== Exercise goal ==
Only one stretch of the listing below is wanted. Begin at the line that has "your privacy choices (151, 539)", stop after the line that has "[Facebook] (44, 1531)", and repeat every line in between exactly.

---- Recorded data

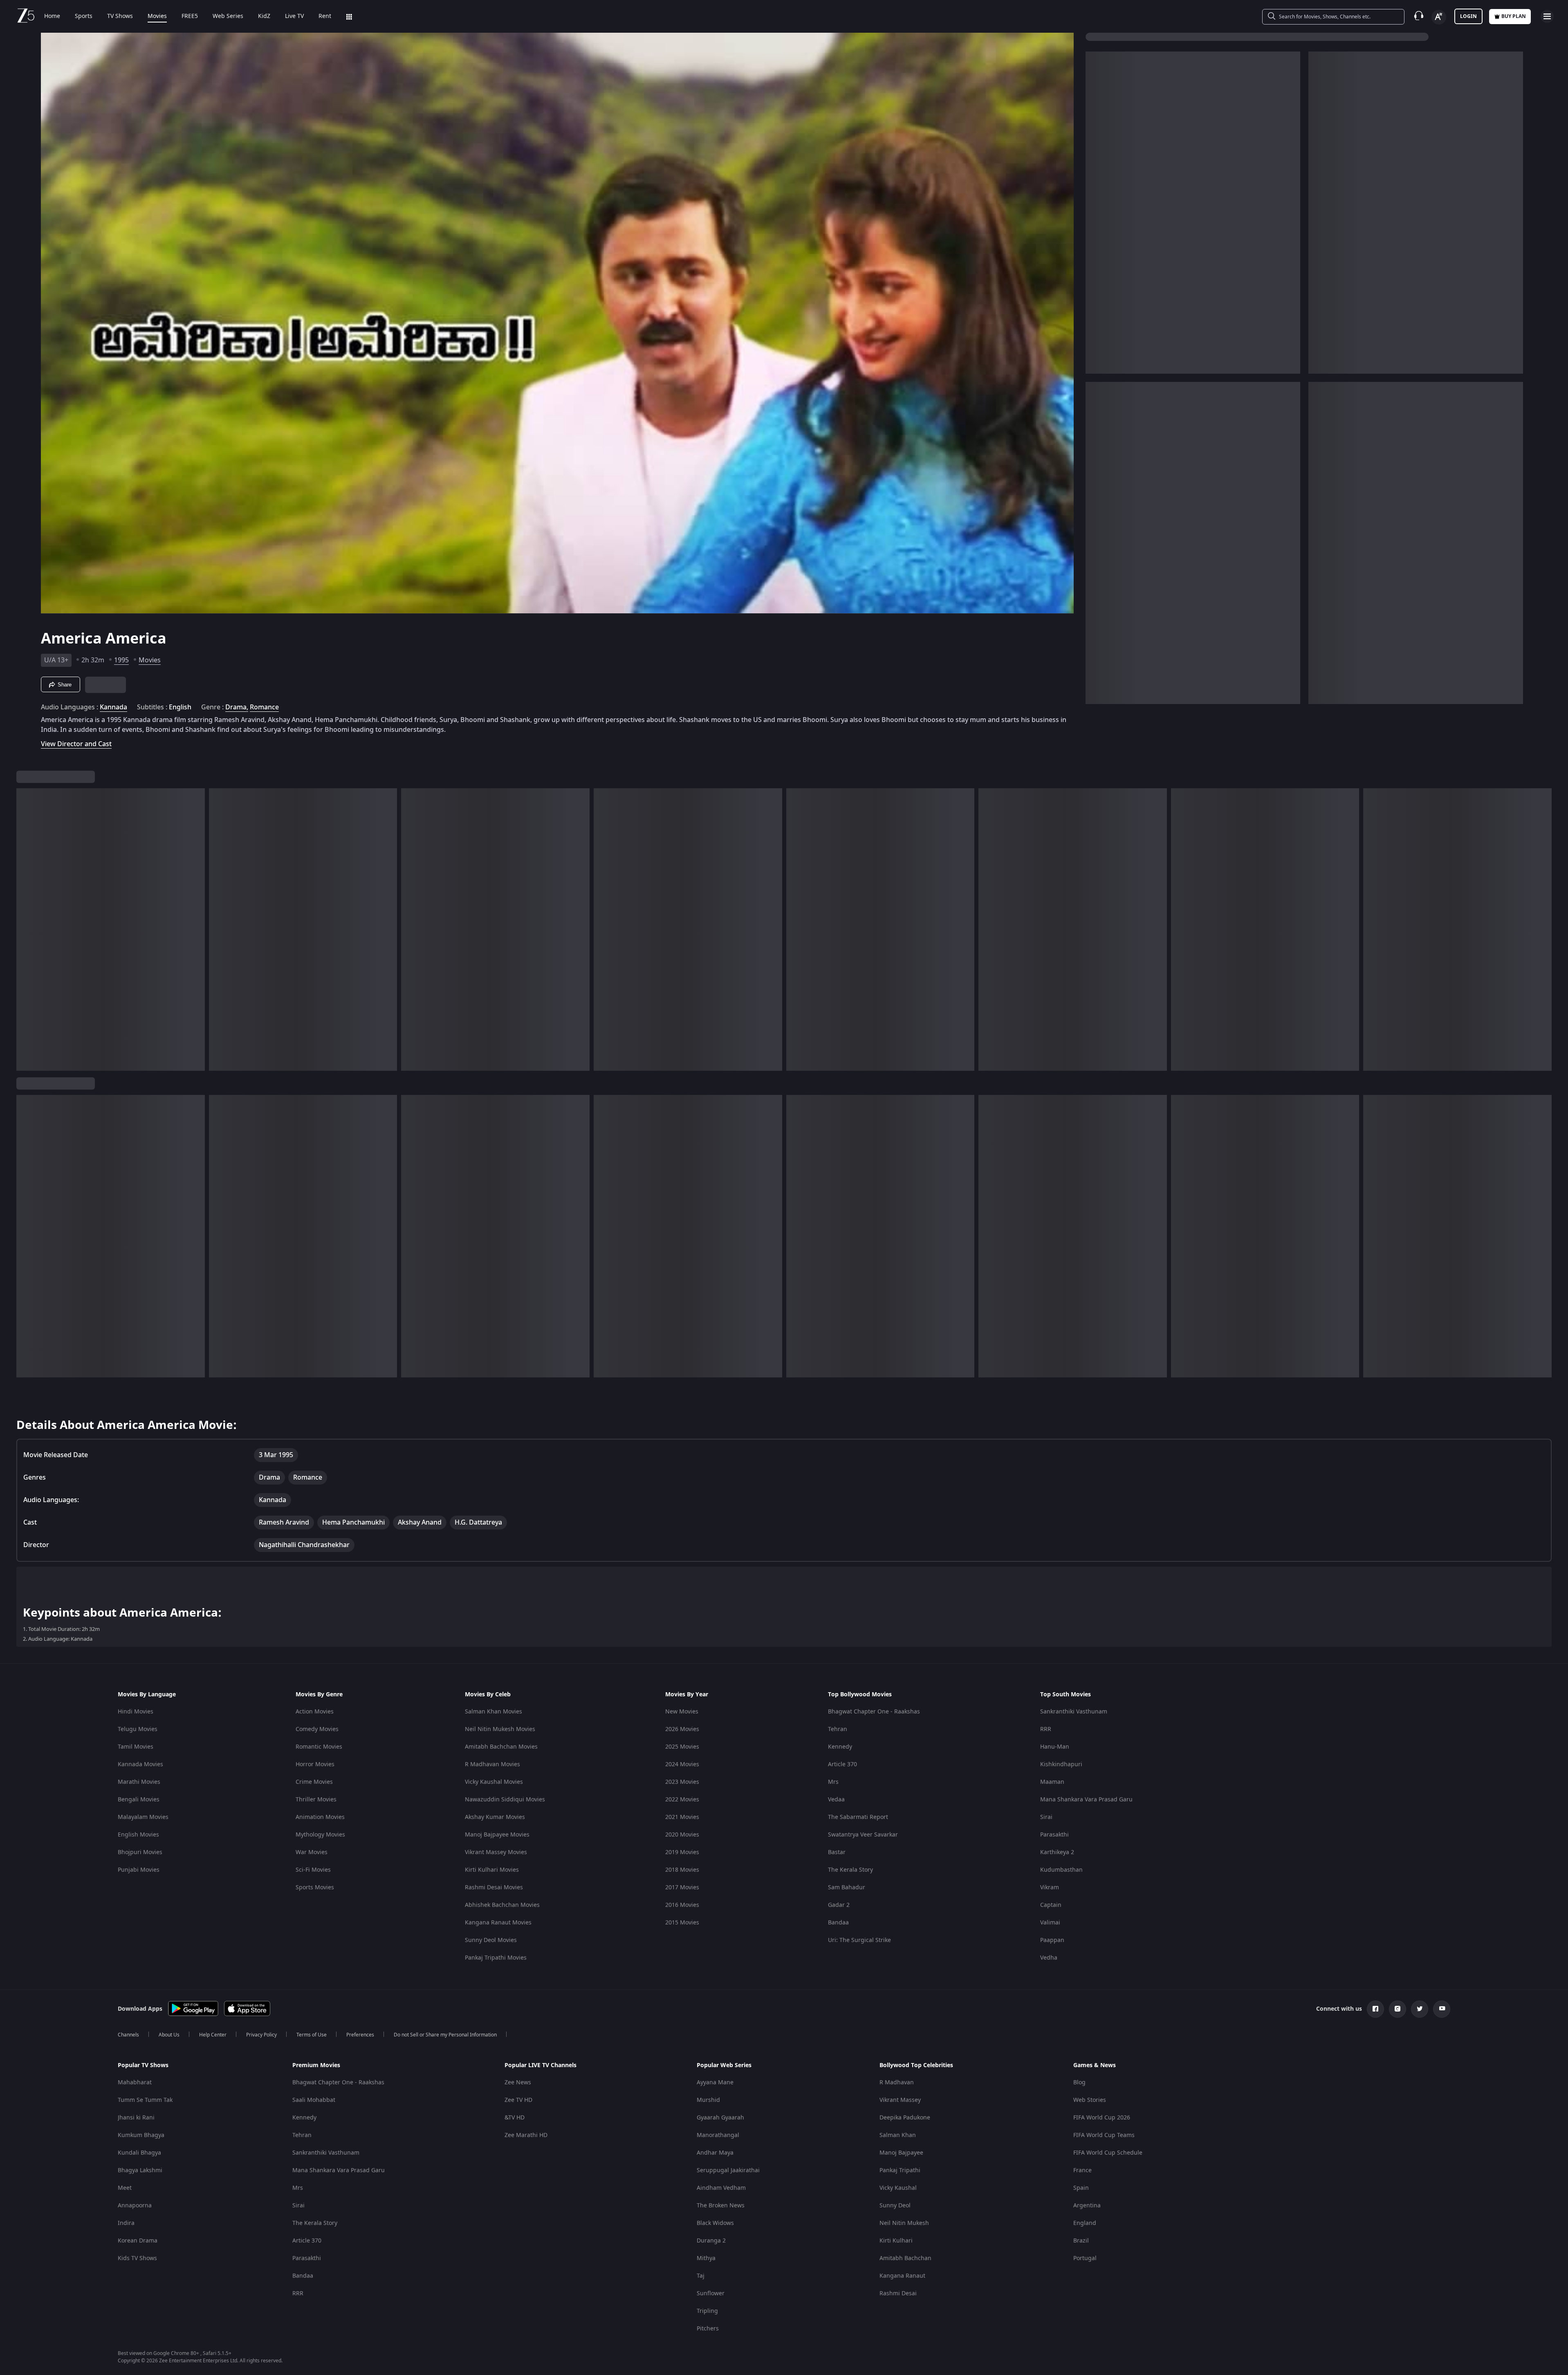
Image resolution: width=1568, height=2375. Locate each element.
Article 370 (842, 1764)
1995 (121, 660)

--------
---- Recorded data

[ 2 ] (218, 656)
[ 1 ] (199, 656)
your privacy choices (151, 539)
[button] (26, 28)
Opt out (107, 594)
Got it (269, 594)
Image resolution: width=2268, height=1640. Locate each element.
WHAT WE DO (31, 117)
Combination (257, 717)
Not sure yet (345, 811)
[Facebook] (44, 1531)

--------

== Your response ==
your privacy choices (151, 539)
[button] (26, 28)
Opt out (107, 594)
Got it (269, 594)
Image resolution: width=2268, height=1640. Locate each element.
WHAT WE DO (31, 117)
Combination (257, 717)
Not sure yet (345, 811)
[Facebook] (44, 1531)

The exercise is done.